## TASK INSTRUCTIONS
Set down, exactly as written, the lines from the line holding "Viewport: 1120px width, 1070px" to the end of the data, inclusive, skipping any pictures.

[Dataset records]
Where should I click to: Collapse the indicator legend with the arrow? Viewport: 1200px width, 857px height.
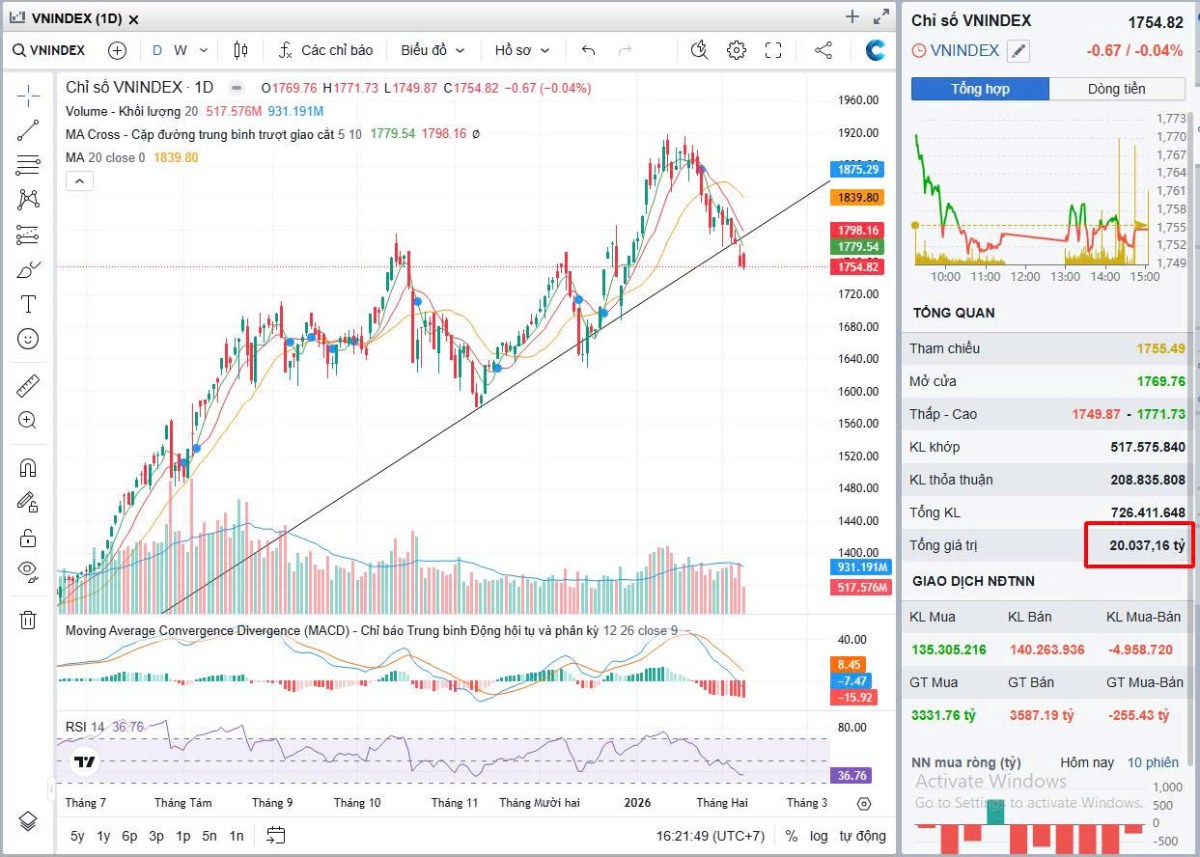(79, 180)
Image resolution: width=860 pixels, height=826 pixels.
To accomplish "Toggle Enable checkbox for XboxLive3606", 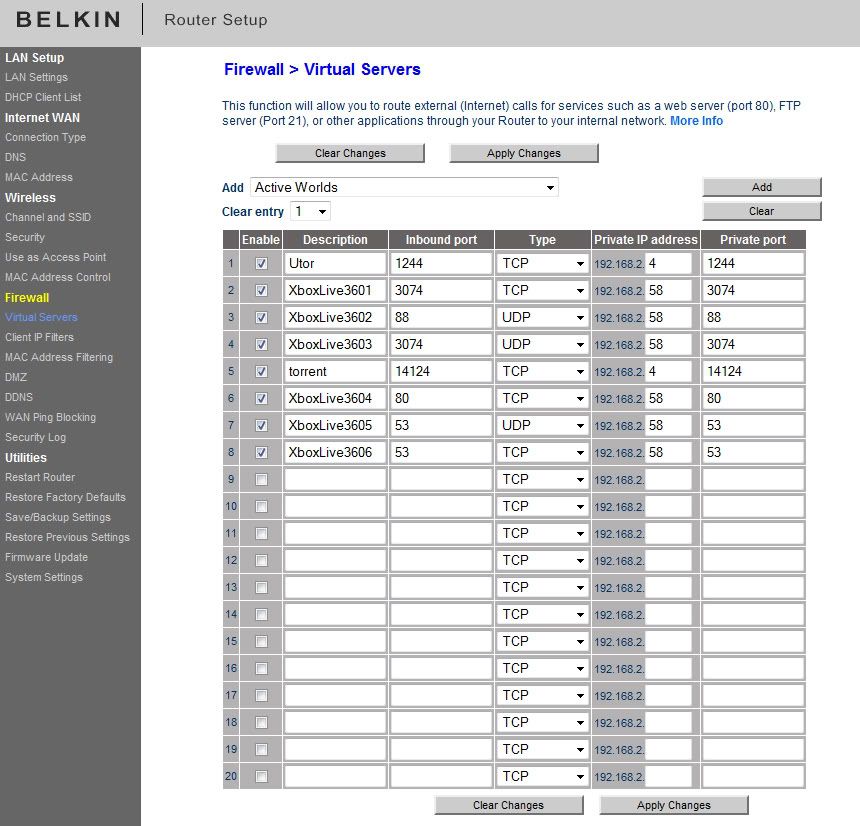I will click(262, 453).
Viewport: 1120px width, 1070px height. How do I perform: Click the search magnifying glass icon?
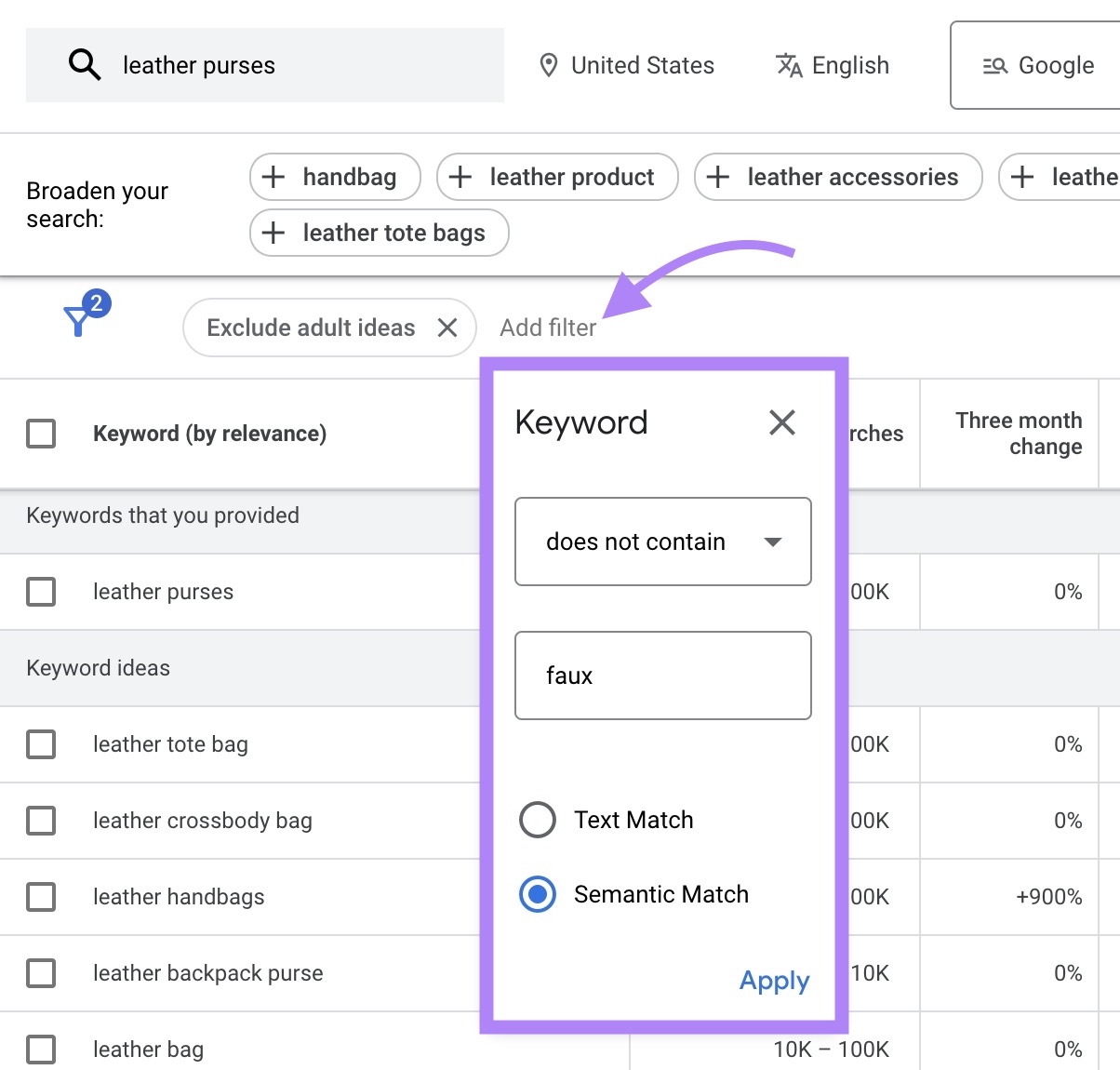(x=85, y=64)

## ANSWER BOX
Viewport: 1120px width, 1070px height. How do I perform: Click the search magnifying glass icon?
(x=85, y=64)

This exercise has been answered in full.